-------- DATA UNDER STUDY

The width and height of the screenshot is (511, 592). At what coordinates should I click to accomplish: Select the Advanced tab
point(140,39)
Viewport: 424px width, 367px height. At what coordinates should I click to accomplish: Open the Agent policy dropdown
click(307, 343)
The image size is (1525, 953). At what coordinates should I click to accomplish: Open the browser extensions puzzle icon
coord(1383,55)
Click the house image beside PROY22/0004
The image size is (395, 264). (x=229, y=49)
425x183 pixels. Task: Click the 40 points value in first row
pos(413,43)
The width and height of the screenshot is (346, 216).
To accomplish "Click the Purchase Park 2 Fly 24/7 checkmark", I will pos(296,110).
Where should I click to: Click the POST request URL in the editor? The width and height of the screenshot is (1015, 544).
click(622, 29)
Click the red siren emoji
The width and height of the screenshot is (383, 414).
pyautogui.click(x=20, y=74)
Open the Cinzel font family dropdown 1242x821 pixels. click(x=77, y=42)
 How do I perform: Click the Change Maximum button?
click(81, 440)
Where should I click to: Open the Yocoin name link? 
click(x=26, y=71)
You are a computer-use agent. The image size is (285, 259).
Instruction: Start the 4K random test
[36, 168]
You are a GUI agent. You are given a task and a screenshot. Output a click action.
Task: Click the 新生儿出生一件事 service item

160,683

----------------

:: PROBLEM ::
Reproduce, exactly and with nothing added, the lines from the one that includes "You are a GUI" through the last line of the material.

:: SOLUTION ::
You are a GUI agent. You are given a task and a screenshot. Output a click action.
Task: Click the 新生儿出生一件事 service item

160,683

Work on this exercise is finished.